## TASK OBJECTIVE
All the data below goes into the copy word for word, but the pictures don't.

*** DATA FOR REVIEW ***

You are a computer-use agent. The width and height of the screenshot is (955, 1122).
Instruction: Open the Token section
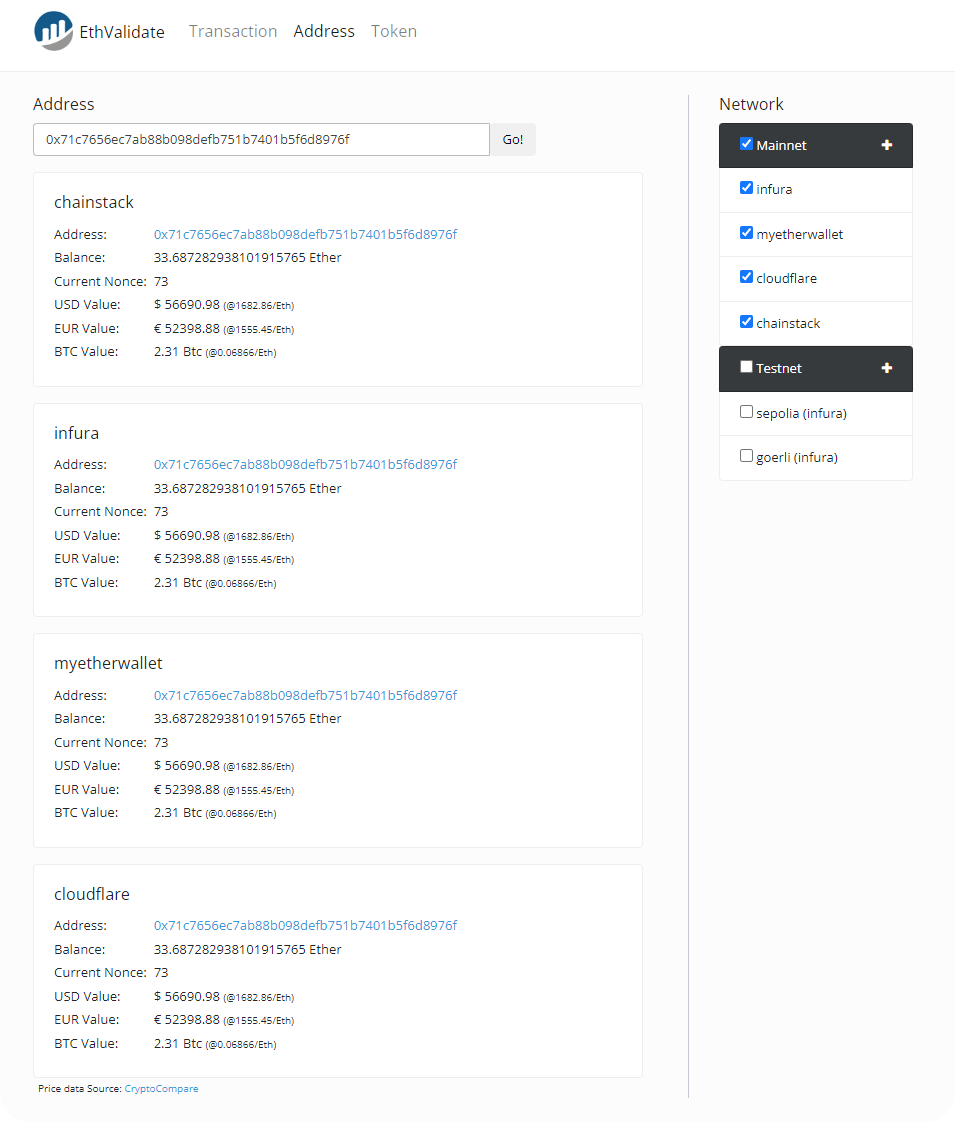(393, 31)
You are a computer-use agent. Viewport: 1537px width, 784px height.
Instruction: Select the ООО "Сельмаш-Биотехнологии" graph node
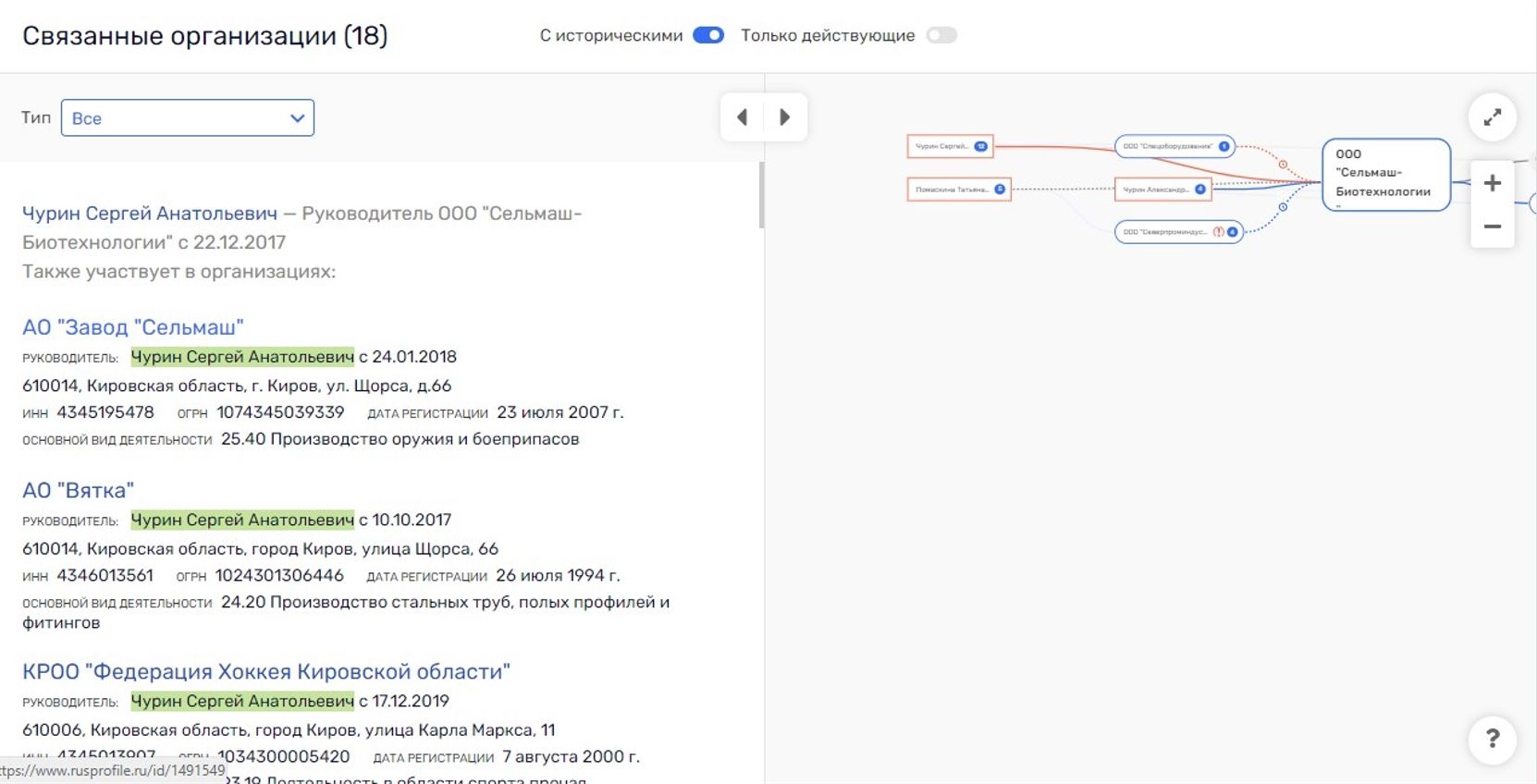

*** End of DATA FOR REVIEW ***

## RESPONSE TO THIS EXERCISE
You are a computer-use agent. The width and height of the screenshot is (955, 1122).
Instruction: Open the Token section
(393, 31)
You are a computer-use agent. Viewport: 1537px width, 784px height.
Instruction: Select the ООО "Сельмаш-Биотехнологии" graph node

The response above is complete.